Breast cancer is treated solely as a woman problem that dismisses the idea of men also becoming victims of the disease hence limiting chances of surviving it. Gender stereotypes, neglect of medical treatment, and lack of knowledge contribute to breast cancer being deadlier among men than women.


The first time I heard of a man with breast cancer was an episode of the HBO series Oz. The character Ryan O’Reily was diagnosed with the illness and was instantly in denial. “I’m a guy, not a woman. I have a chest, not breast!!!,” O’Reily screamed at the doctor. O’Reily felt instant shame even though both men and women develop breast tissue. Women are stereotypically the weaker sex so that by association would make him (O’Reily) such. The idea of a man having breast cancer disrupts the social construct of them being the protectors of women. Society views women as natural nurturers; therefore, is more sympathetic towards them while the man lives within a mental wall of shame with internal feelings of an outcast.

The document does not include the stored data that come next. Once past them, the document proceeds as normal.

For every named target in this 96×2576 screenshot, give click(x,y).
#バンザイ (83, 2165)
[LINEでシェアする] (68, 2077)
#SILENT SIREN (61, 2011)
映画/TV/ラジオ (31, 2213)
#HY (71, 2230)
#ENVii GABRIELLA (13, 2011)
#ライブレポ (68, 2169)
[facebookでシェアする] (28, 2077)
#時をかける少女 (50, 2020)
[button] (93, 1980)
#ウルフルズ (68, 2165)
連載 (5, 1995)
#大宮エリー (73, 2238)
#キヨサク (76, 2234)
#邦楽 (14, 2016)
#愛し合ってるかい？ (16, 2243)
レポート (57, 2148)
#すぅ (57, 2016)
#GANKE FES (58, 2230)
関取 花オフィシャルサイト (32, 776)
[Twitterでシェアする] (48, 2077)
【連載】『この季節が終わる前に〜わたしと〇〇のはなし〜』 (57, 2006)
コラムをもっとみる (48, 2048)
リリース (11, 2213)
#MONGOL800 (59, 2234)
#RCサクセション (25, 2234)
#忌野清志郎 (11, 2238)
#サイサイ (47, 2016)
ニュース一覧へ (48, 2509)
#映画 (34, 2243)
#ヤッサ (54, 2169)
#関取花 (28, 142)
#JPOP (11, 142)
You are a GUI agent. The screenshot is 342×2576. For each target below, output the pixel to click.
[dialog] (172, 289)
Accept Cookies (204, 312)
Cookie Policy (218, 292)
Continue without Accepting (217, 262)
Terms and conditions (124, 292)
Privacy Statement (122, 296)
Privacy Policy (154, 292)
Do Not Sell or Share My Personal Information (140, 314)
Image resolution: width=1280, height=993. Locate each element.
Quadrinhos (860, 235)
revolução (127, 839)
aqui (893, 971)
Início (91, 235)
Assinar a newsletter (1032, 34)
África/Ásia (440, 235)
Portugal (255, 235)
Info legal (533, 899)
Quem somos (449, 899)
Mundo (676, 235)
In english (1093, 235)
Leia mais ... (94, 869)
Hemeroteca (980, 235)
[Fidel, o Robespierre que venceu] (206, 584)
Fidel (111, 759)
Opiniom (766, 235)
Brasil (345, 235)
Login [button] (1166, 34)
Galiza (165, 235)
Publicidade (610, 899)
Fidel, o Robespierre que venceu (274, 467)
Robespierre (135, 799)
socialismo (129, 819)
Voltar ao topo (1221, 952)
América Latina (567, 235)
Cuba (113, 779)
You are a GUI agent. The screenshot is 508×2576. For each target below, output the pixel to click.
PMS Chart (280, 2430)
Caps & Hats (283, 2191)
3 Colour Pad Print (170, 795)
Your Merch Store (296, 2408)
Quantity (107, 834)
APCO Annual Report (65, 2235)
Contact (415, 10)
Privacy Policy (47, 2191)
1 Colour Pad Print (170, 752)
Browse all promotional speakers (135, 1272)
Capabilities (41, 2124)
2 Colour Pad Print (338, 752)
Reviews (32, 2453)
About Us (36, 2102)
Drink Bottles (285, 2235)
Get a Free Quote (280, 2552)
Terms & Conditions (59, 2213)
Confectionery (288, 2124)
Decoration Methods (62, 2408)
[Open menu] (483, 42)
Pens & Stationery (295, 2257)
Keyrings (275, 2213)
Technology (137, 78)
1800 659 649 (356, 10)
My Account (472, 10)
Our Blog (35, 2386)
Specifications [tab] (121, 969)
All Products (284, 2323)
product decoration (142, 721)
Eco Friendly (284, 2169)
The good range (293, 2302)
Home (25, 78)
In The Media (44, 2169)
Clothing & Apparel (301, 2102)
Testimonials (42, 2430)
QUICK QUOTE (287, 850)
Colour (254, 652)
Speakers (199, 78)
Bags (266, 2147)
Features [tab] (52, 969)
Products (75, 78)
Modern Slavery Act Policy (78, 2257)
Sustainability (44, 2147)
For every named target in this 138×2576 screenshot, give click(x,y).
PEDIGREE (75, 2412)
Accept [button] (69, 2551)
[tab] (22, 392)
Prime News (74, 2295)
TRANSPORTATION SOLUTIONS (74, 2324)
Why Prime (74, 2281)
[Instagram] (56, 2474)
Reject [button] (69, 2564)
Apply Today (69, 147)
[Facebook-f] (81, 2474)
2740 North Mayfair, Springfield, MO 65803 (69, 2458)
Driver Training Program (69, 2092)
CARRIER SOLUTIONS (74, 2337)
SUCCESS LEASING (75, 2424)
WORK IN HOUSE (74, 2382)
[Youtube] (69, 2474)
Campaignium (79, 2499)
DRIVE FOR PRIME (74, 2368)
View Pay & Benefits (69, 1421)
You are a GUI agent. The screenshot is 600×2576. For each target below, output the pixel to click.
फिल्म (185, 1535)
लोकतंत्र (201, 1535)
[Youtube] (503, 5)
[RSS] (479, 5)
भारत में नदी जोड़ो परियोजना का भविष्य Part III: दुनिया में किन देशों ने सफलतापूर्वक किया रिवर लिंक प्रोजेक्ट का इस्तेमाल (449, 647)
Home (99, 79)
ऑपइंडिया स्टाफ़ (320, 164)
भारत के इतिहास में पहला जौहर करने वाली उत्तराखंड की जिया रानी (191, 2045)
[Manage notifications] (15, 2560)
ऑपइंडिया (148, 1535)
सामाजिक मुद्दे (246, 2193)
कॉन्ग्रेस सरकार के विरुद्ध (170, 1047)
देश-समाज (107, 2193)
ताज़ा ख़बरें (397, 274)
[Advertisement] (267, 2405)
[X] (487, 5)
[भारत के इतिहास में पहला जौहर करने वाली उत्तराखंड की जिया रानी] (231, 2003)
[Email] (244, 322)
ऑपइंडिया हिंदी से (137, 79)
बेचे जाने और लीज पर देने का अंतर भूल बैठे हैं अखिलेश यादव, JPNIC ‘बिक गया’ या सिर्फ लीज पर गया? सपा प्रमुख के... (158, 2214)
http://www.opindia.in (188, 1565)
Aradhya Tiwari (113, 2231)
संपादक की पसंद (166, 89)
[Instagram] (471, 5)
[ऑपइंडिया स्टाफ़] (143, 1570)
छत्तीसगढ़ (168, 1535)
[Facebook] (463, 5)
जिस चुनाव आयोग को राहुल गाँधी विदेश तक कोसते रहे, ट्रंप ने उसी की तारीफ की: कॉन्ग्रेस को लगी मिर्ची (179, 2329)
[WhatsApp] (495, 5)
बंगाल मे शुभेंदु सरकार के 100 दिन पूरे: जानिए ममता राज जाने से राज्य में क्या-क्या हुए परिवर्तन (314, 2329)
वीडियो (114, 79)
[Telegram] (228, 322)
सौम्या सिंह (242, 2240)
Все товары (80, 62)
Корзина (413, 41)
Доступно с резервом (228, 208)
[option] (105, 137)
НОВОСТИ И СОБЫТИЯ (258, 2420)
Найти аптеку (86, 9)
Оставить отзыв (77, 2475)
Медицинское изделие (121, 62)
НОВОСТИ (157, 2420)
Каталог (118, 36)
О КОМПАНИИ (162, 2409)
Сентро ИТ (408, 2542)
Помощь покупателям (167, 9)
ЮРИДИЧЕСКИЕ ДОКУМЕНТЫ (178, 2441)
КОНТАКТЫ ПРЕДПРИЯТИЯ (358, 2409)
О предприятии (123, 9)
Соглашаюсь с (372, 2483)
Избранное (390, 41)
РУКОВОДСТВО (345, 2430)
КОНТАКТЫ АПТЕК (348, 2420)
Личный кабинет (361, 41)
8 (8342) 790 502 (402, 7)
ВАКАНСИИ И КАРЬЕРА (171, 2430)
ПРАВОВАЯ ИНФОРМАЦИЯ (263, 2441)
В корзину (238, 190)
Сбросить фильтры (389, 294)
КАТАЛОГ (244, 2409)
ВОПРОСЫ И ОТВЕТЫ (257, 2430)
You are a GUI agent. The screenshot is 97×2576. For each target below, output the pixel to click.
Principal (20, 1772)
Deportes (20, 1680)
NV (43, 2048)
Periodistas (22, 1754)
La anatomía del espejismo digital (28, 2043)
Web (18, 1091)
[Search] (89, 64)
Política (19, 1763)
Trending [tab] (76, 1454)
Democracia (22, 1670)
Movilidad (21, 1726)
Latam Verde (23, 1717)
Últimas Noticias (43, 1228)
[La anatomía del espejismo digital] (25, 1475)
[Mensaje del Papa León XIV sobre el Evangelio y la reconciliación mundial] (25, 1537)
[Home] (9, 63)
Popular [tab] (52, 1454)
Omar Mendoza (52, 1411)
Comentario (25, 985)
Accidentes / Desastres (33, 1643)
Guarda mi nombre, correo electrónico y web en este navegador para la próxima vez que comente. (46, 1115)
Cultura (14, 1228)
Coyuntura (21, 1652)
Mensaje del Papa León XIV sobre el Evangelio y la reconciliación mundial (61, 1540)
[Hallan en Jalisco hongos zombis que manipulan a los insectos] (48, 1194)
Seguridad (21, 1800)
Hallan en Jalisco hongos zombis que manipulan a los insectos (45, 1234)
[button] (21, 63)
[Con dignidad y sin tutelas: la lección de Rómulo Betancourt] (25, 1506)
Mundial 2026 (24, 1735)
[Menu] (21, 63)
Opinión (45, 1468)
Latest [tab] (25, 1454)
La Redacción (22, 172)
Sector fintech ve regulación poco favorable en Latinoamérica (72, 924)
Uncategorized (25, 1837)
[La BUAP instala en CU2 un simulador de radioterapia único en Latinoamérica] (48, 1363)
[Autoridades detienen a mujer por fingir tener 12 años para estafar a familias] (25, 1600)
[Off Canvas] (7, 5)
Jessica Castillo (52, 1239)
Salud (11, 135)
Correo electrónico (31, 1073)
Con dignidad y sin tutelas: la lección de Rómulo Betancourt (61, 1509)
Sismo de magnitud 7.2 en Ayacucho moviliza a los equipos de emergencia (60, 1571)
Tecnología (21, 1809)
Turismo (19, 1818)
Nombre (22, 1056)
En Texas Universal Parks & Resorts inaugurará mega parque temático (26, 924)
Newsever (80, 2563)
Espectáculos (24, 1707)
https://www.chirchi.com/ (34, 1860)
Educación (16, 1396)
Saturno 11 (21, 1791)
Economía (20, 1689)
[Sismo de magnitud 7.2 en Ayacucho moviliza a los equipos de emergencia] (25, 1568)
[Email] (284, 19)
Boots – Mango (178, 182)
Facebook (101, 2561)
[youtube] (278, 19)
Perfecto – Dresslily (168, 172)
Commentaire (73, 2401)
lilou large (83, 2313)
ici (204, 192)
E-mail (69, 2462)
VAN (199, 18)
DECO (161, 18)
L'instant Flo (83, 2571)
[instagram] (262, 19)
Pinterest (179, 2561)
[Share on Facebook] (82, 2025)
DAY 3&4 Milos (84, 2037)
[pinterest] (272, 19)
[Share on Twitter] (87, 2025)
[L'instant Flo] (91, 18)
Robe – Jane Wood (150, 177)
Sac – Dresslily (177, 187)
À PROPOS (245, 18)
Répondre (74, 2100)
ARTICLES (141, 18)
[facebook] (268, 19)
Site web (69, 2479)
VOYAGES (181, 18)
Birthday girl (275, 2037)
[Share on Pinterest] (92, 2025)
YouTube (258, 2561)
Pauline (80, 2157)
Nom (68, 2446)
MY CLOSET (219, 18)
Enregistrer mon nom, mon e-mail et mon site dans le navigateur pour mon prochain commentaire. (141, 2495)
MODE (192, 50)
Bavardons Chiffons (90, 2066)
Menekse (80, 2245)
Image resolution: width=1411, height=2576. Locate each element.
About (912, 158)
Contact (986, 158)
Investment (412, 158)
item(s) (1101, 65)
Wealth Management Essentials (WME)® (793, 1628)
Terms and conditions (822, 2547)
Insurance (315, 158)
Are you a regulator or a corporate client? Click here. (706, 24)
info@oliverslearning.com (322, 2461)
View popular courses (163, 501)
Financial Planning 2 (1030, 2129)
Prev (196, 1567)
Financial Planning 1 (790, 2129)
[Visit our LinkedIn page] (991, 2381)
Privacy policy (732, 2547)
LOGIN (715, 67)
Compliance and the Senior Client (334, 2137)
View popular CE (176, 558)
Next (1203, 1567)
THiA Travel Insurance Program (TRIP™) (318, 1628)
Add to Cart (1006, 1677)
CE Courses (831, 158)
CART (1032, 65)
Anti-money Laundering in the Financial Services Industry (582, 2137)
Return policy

Even though the chances of men detected of breast cancer is less than 1%, the results are more deadly than women because of late discovery. Symptoms like a painless lump, discharge, or soreness all around the nipple area are most times ignored by men themselves as well as doctors who would assume the cause anything other than. The risk factors, according to, are the following:

  • Taking hormonal medicines
  • Being overweight, which increases the production of estrogen
  • Having been exposed to estrogen in the environment (such as estrogen and other hormones fed to fatten up beef cattle, or the breakdown products of the pesticide DDT, which can mimic the effects of estrogen in the body)
  •  Being heavy users of alcohol, which can limit the liver’s ability to regulate blood estrogen levels

 The Journal Of Clinical Oncology states that Black men have more of a terminal outcome than white men based on racial differences with poverty and quality of life.


Breast Cancer Awareness month began with a surprise this year when Beyoncé’s father, Mathew Knowles, publicly revealed that he has the disease. Knowles stated he wanted to encourage other men to speak out to bring awareness to the illness so that more research can be done to find a cure. While for women who have breast cancer, there are various medical and support group outlets to help ease the journey, it is the complete opposite for men. Most cancer health care facilities have “women” in their welcome signs, excluding men. Limited to no resources only fuels the anxiety, trauma, and embarrassment men experience that prevents them from seeking treatment. 


Low statistics of men diagnosed with breast cancer does not mean that the concern should be next to nonexistent. By ignoring men who have the disease is to disregard those who love them and their children who are under threat because breast cancer can be passed on to them genetically. Loyalty to dated stereotypical ideals of manhood is not worth putting at risk the life one has to live. There is no need for men to feel humiliation from within or outside their community. The concern for action is now because a tragedy does not affect just one but everyone.